BEGIN INPUT RECORDS
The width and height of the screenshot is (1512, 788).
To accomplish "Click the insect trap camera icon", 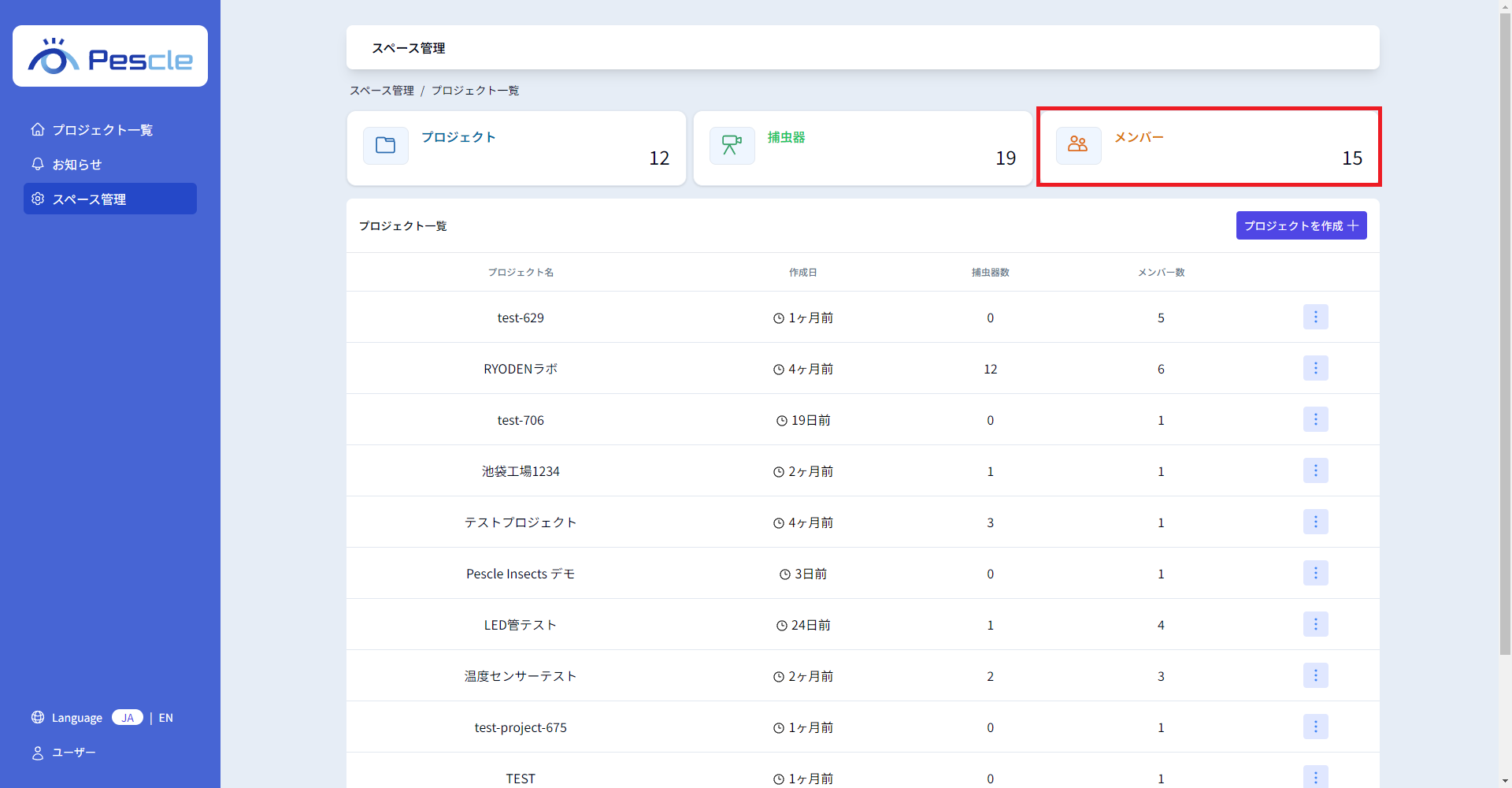I will coord(732,146).
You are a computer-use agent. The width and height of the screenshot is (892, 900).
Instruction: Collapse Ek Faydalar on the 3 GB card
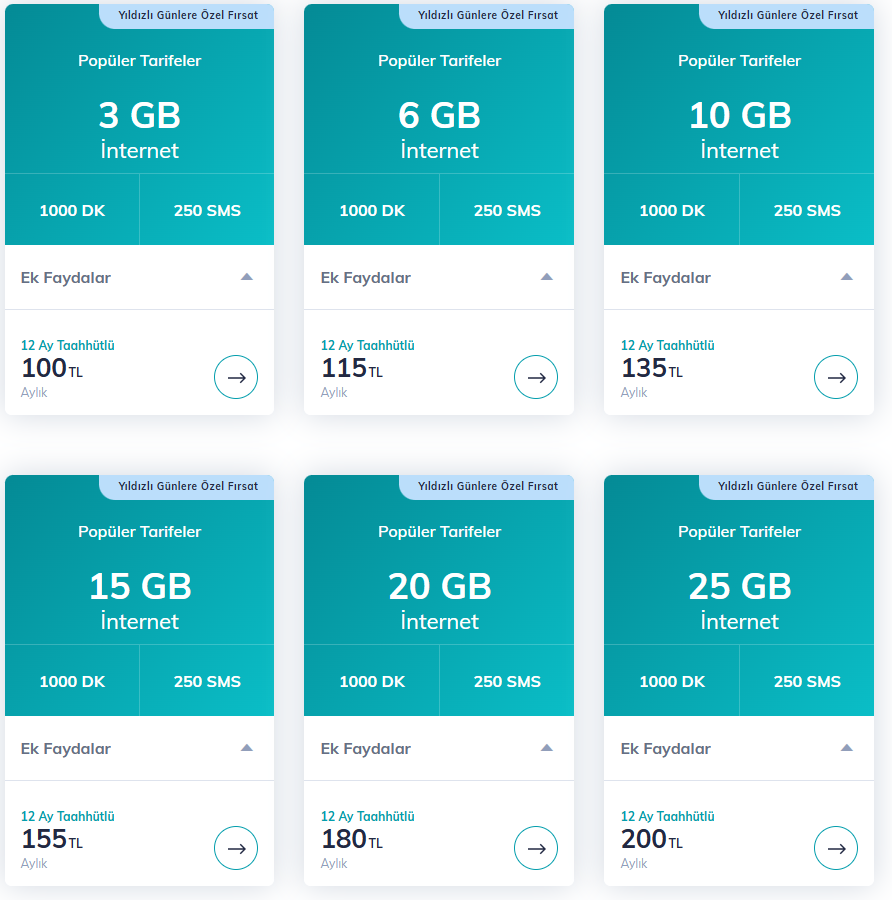[x=247, y=277]
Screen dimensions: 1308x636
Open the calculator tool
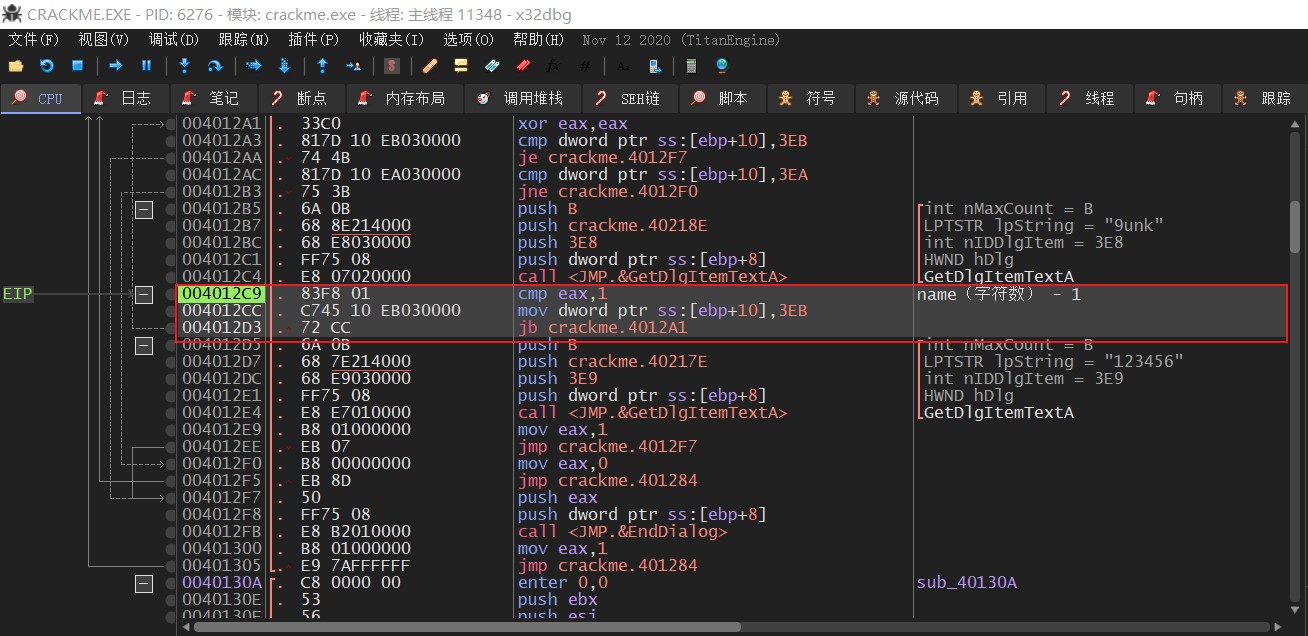tap(690, 66)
END INPUT RECORDS
__EXERCISE GOAL__: Please transcribe word for word the lines from the one bearing "You are a computer-use" through the last line of the records above, omitting the pictures.

__ANSWER TO THE PROBLEM__:
You are a computer-use agent. The width and height of the screenshot is (892, 900).
Instruction: Collapse Ek Faydalar on the 3 GB card
[x=247, y=277]
Screen dimensions: 1308x636
Open the calculator tool
tap(690, 66)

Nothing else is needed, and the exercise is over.